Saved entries

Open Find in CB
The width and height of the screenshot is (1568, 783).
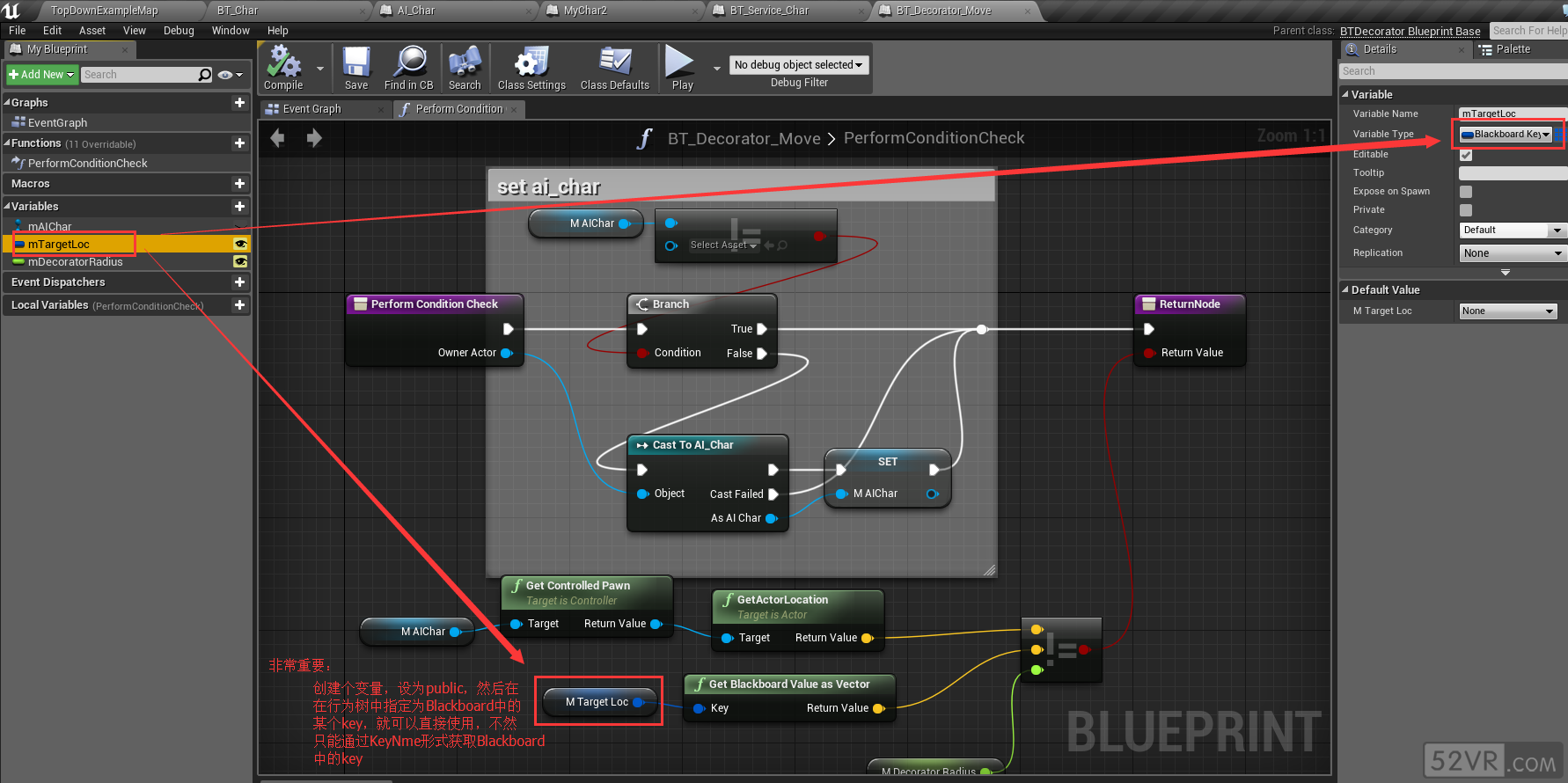tap(408, 68)
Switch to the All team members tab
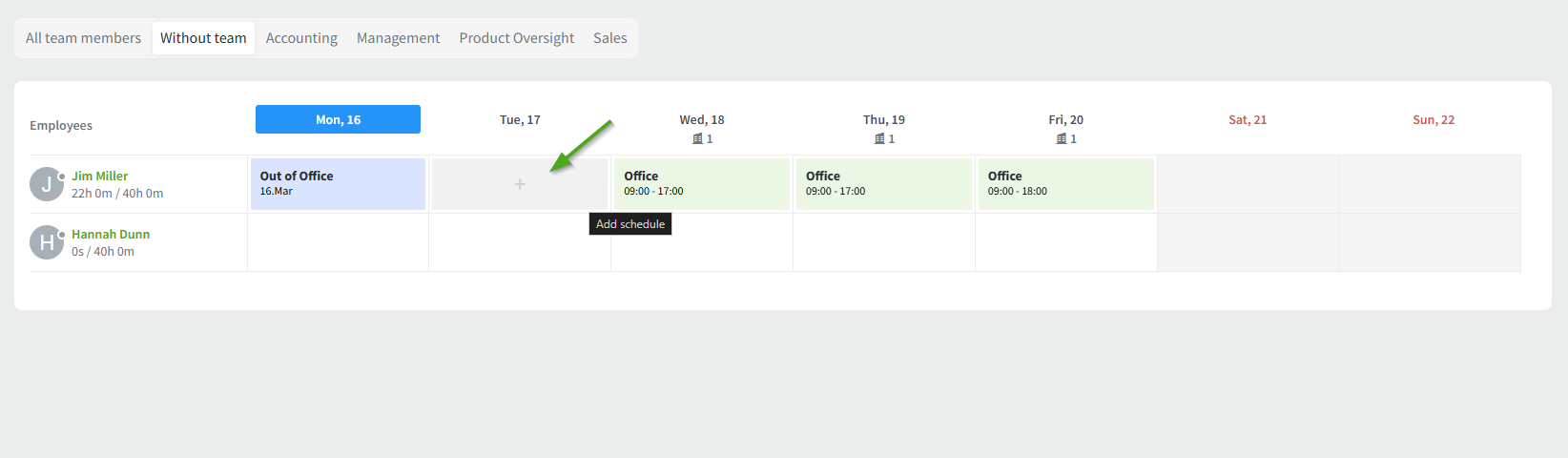 tap(83, 38)
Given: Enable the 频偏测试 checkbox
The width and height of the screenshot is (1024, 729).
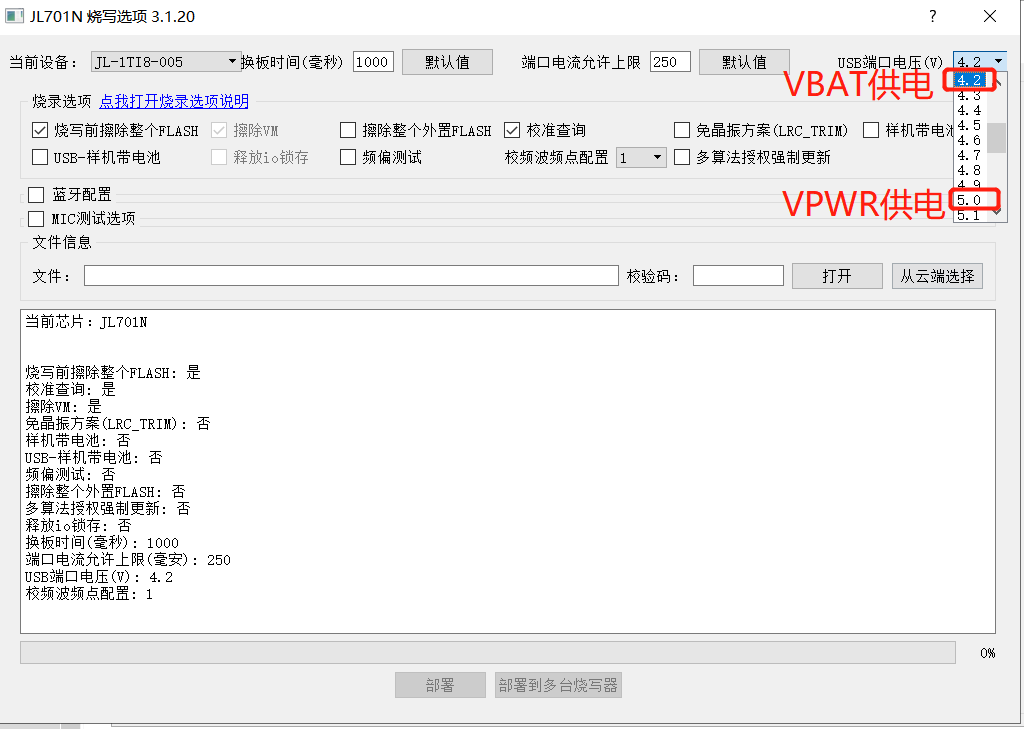Looking at the screenshot, I should click(x=348, y=157).
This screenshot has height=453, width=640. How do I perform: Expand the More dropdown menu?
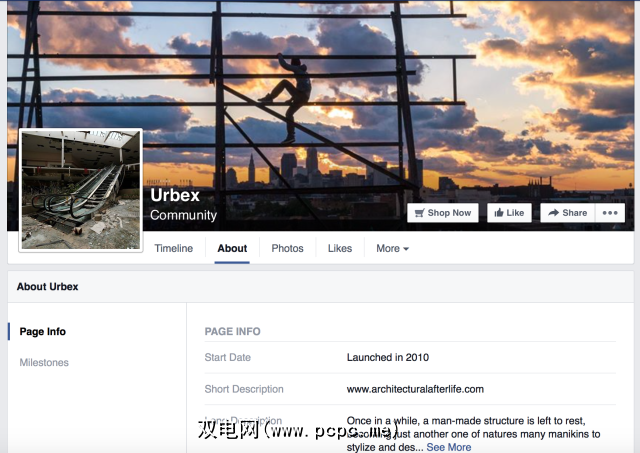pyautogui.click(x=392, y=249)
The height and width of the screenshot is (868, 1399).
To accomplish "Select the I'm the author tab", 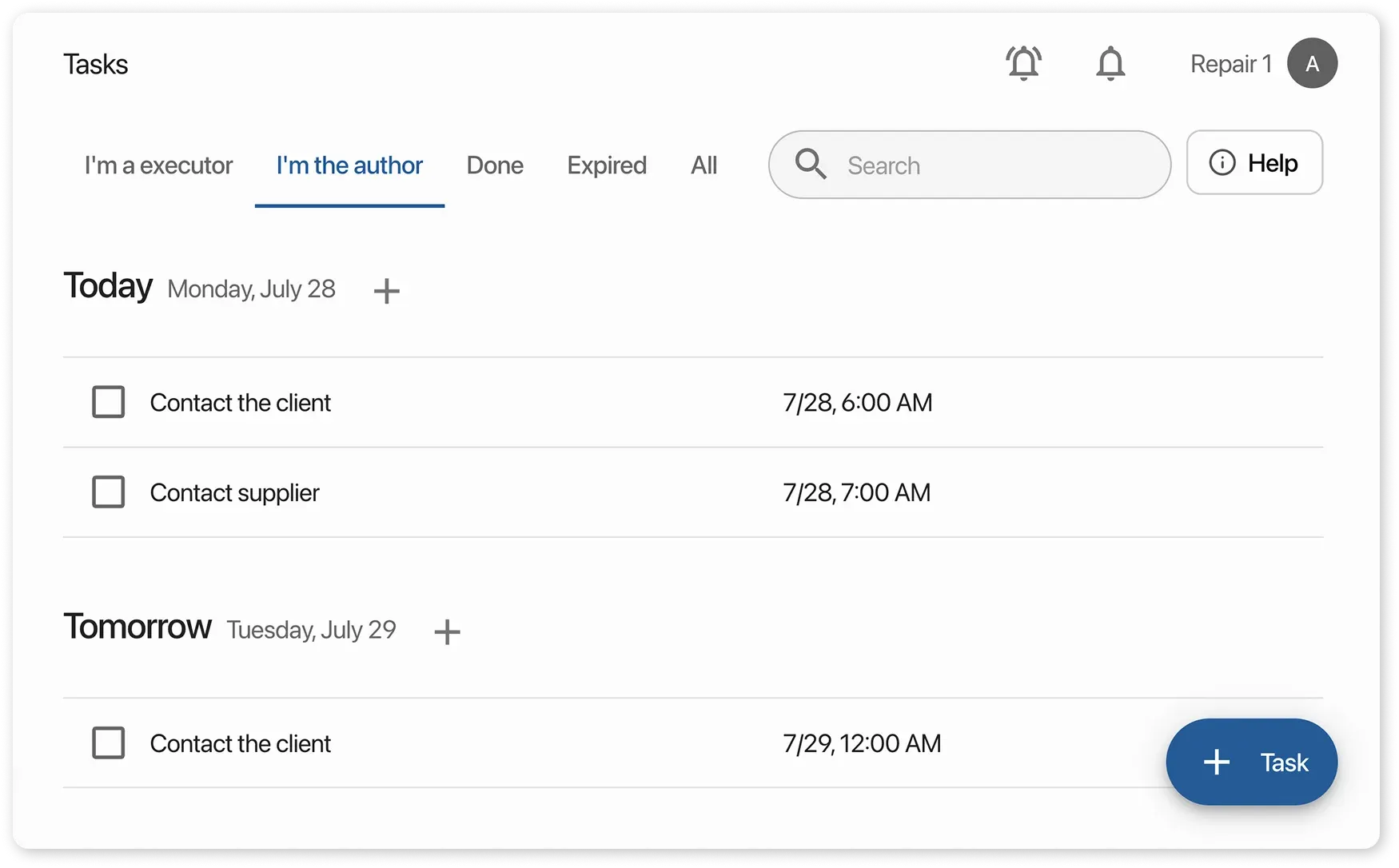I will click(x=349, y=165).
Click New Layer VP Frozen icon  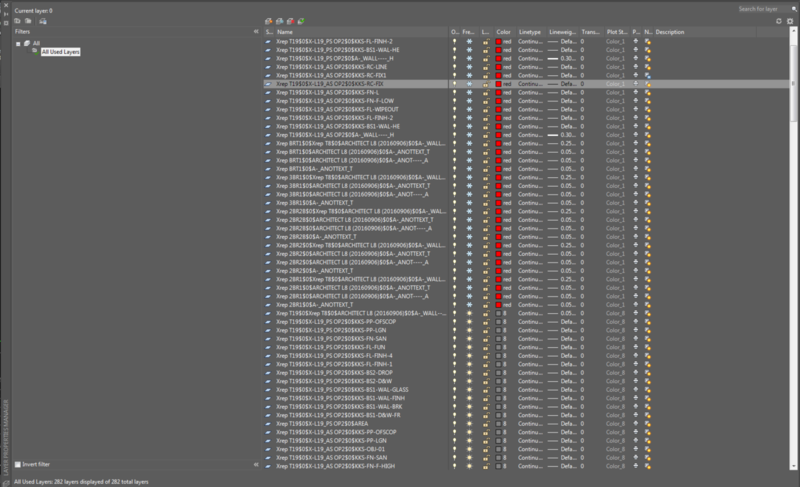[280, 21]
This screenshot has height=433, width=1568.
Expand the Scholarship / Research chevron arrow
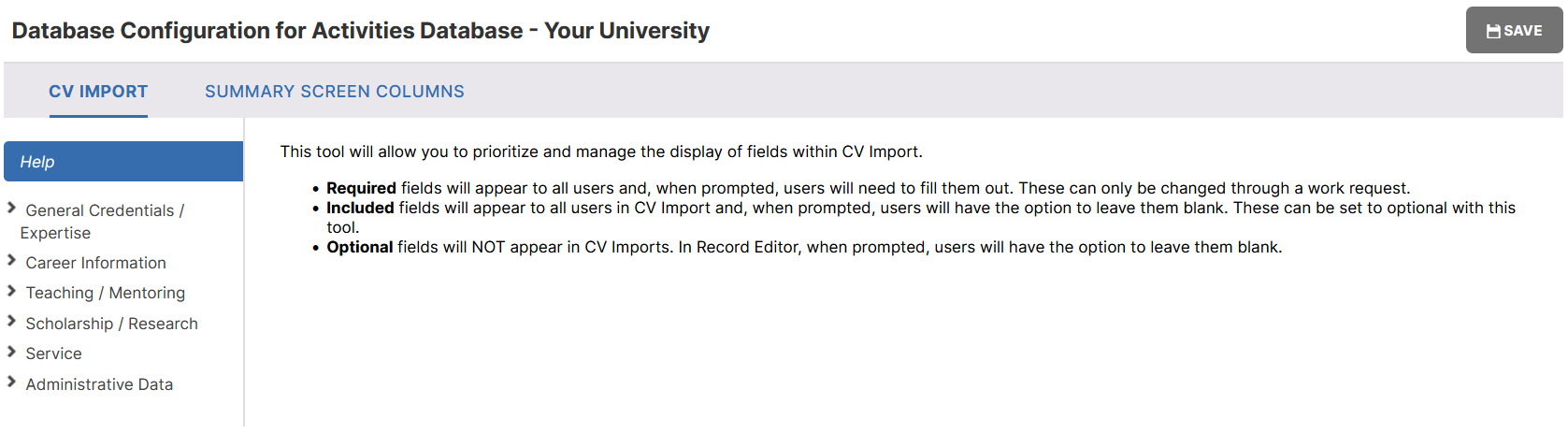pyautogui.click(x=11, y=322)
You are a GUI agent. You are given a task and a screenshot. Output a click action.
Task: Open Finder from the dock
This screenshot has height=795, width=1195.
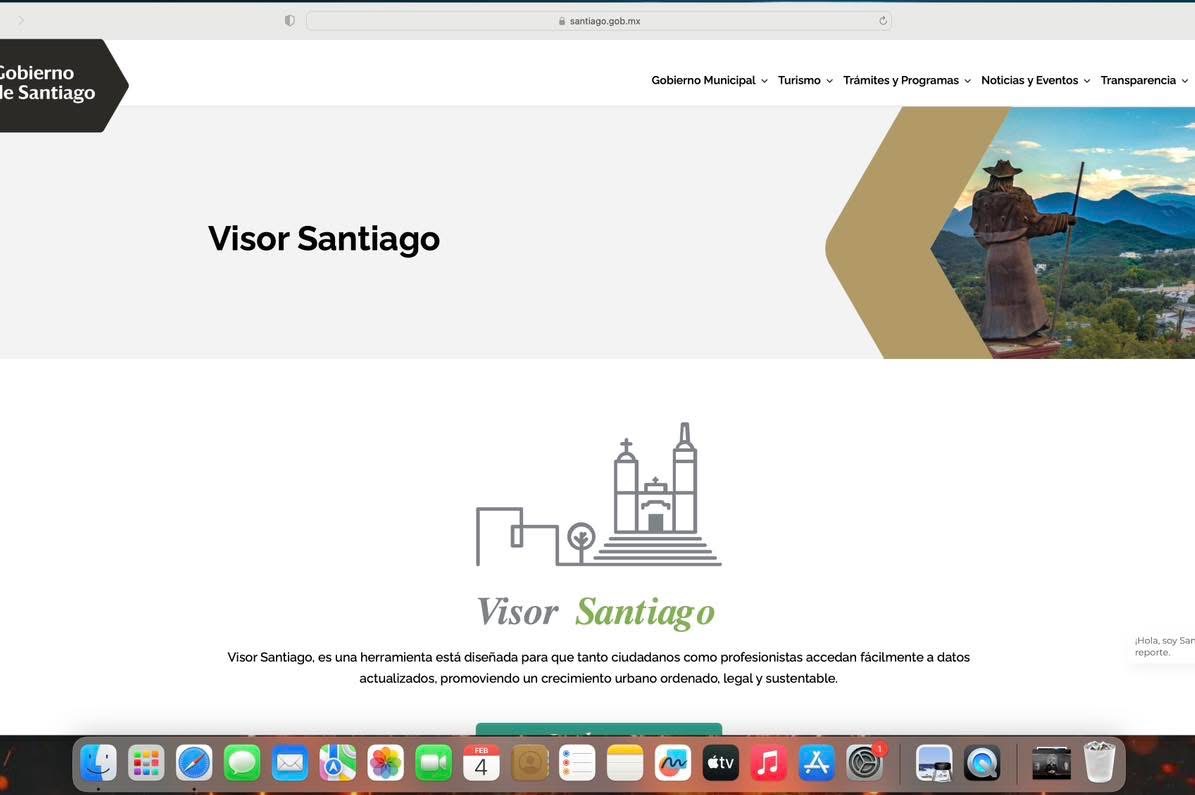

§ **Activity**: Scan the data above, find each line with "Open", and copy it.

§ **Task result**:
Open Find in CB
Task: Open Finder from the dock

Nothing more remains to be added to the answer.